Abstinents ou non, l’alcoolisme ne cesse de poursuivre les malades au fil des années. Cela fait quelque temps que Céline Bourbon, secrétaire de mairie à Aurillac, s’est débarrassée des bouteilles qui hantaient son placard. Mais elle a ressenti le besoin de revenir aux sources du problème, de briser des silences. Celui du traumatisme d’abord, un viol à l’âge de 15 ans. Un élément loin d’être anodin selon le professeur Henri-Jean Aubin : « chez les femmes, il y a un poids plus important d’une souffrance ou d’une difficulté psychologique que chez les hommes, il y a plus souvent une dépression associée ou un syndrome anxieux ».

Pour Céline Bourbon, il s’agissait également de se libérer une parole. C’est ainsi qu’elle publie le Journal d’une alcoolique abstinente, en 2020. « J’ai écrit un livre parce que justement mon addictologue m’a dit que les femmes, souvent, ne parlaient pas, justifie-t-elle, j’ai reçu des messages de femmes qui l’avaient lu et qui m’ont dit que ça les avait aidées. Je suis là pour ça ». 

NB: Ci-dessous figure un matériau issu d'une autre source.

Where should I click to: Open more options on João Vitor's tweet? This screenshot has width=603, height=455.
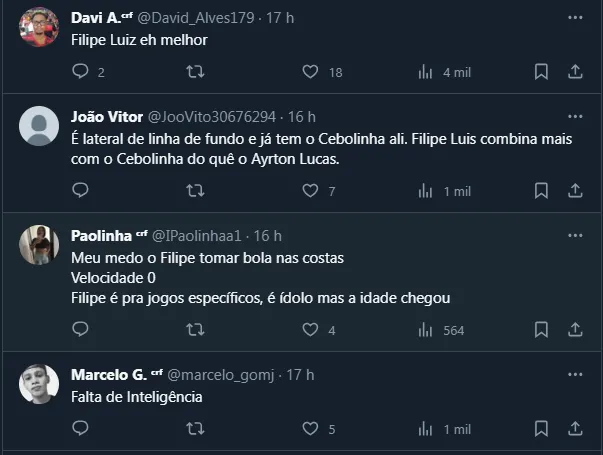(575, 116)
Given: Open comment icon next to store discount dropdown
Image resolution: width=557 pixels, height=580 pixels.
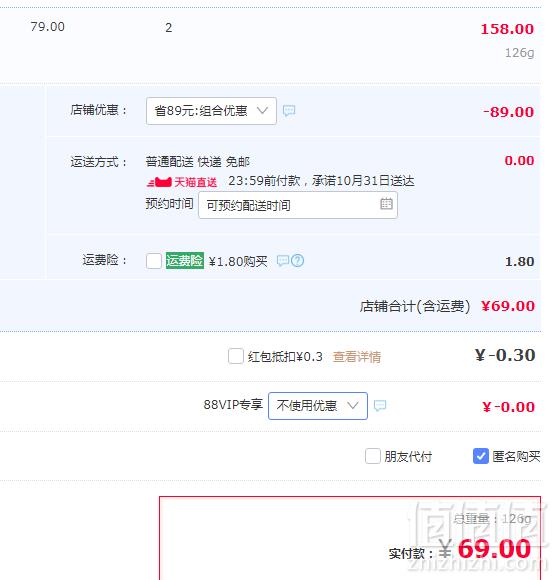Looking at the screenshot, I should click(x=289, y=111).
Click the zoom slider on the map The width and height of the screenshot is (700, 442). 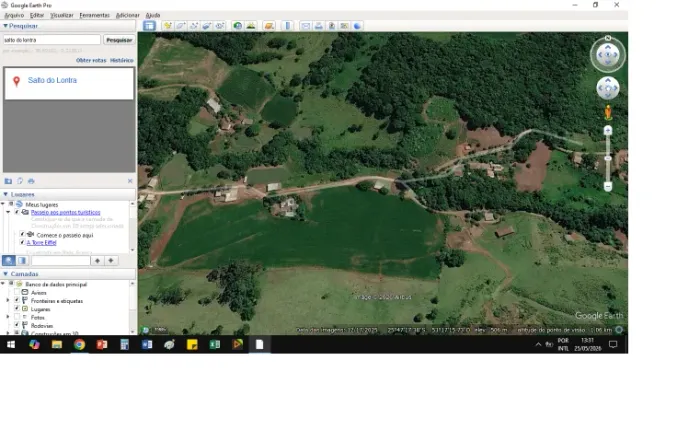pos(608,158)
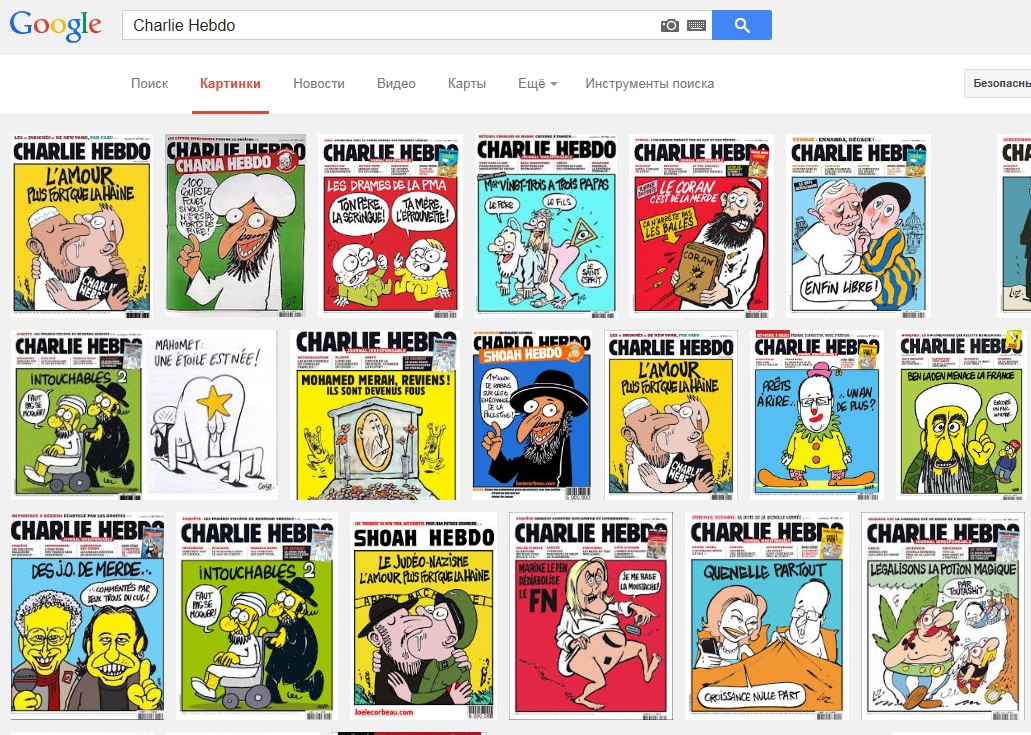Click Инструменты поиска button
Image resolution: width=1031 pixels, height=735 pixels.
650,83
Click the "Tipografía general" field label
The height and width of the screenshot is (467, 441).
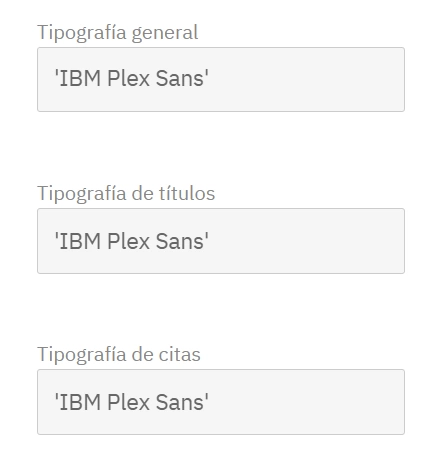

« On n’arrive pas dans notre inconscient collectif à s’imaginer que beaucoup de femmes puissent être alcooliques »

Laurence Cottet a elle aussi pris la plume. Dans ses ouvrages, elle n’élude jamais ce moment fatidique où elle s’est effondrée devant 650 personnes lors d’une cérémonie de fin d’année chez Vinci, laissant à la vue de tous son alcoolisme. Aujourd’hui, elle raconte son histoire auprès de différentes associations pour mieux inciter les autres à sortir de l’omerta. « De plus en plus de femmes témoignent, ça bouge énormément et c’est thérapeutique, observe-t-elle, j’invite d’ailleurs à écrire un journal intime ». Pour autant, le voile est toujours là. Selon elle, l’addiction des femmes à l’alcool reste « cent fois plus tabou » que chez les hommes. 

Et pour une véritable prise de conscience sur le sujet ? « C’est déjà compliqué chez les hommes et chez les femmes, ça l’est encore plus parce que l’on n’arrive pas dans notre inconscient collectif à s’imaginer que beaucoup de femmes puissent être alcooliques», répond Aymery Constant.